> Input for this task:
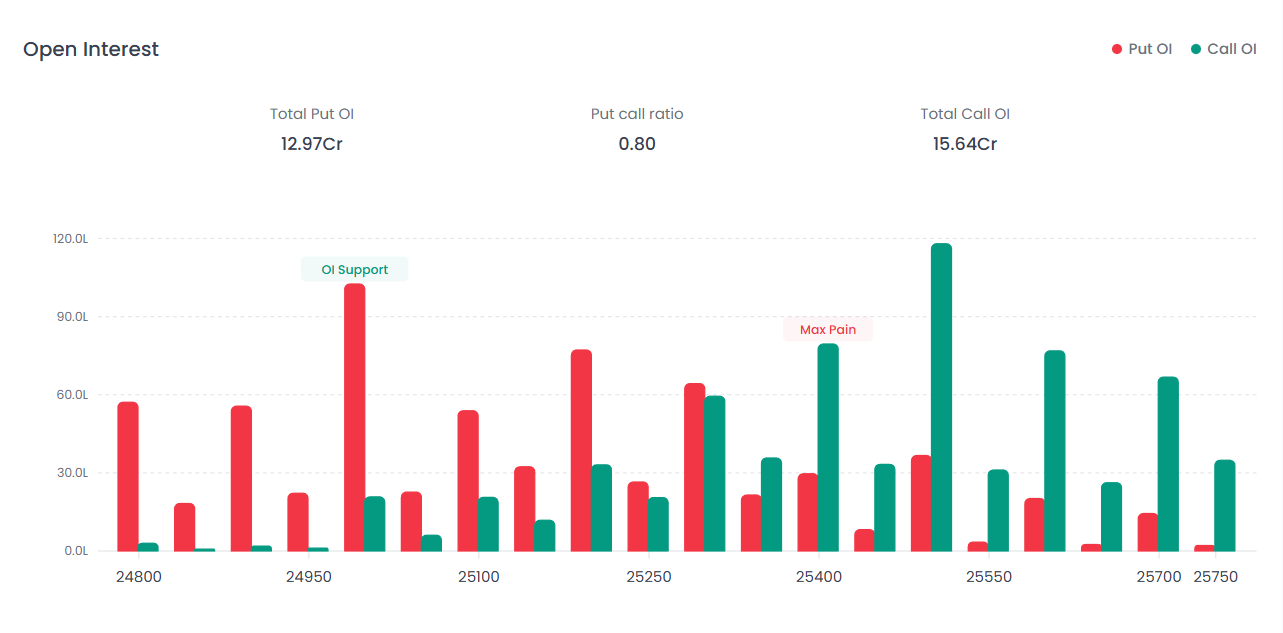Screen dimensions: 1283x633
Task: Click the red Put bar at 24800 strike
Action: [128, 476]
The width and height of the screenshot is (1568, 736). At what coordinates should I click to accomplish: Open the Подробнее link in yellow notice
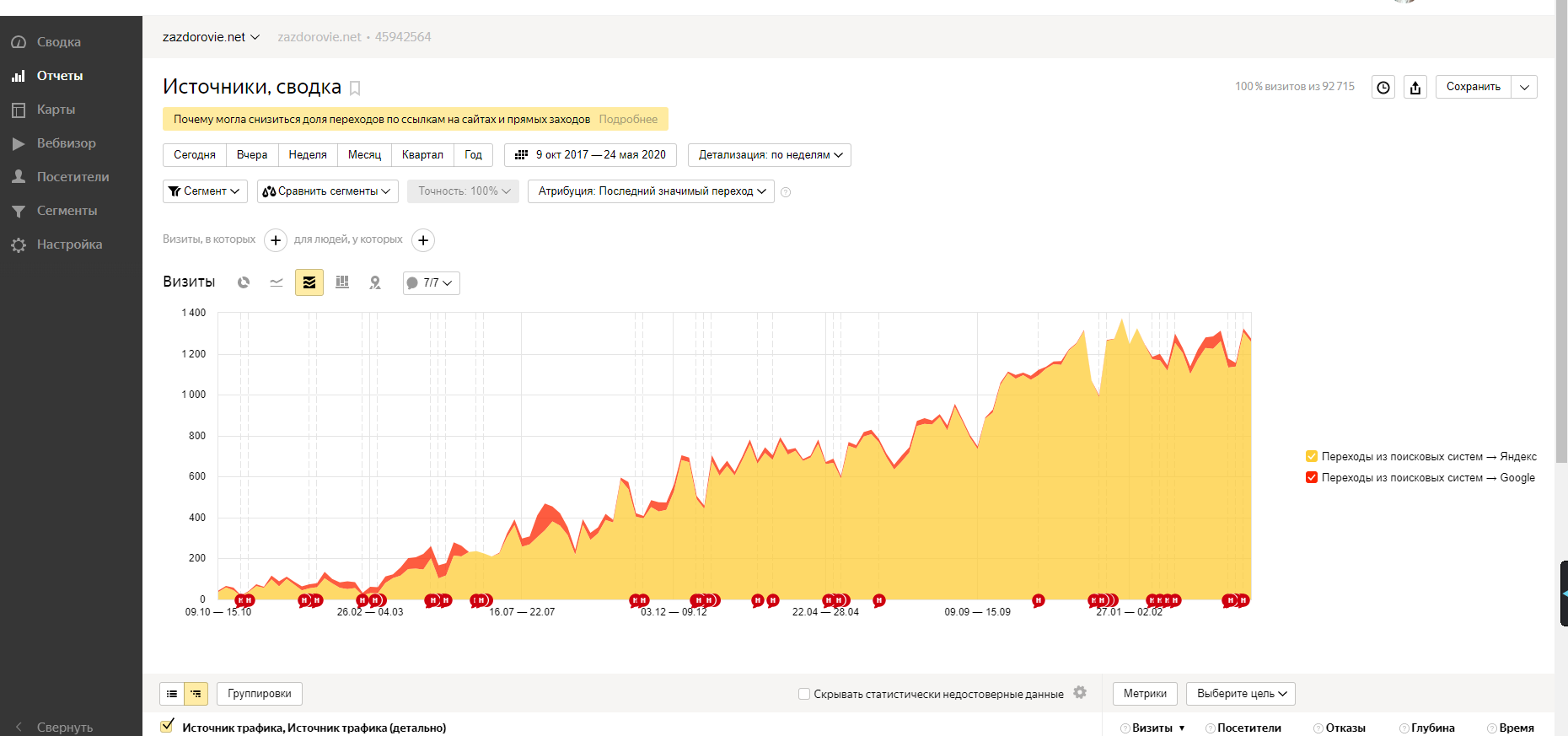[628, 119]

> Short task: Collect every line of the entries above that contains the string "width", treating uppercase and lowercase as distinct.

> Task response:
The width and height of the screenshot is (1568, 736). At what coordinates should I click to accomplish: Open the Подробнее link in yellow notice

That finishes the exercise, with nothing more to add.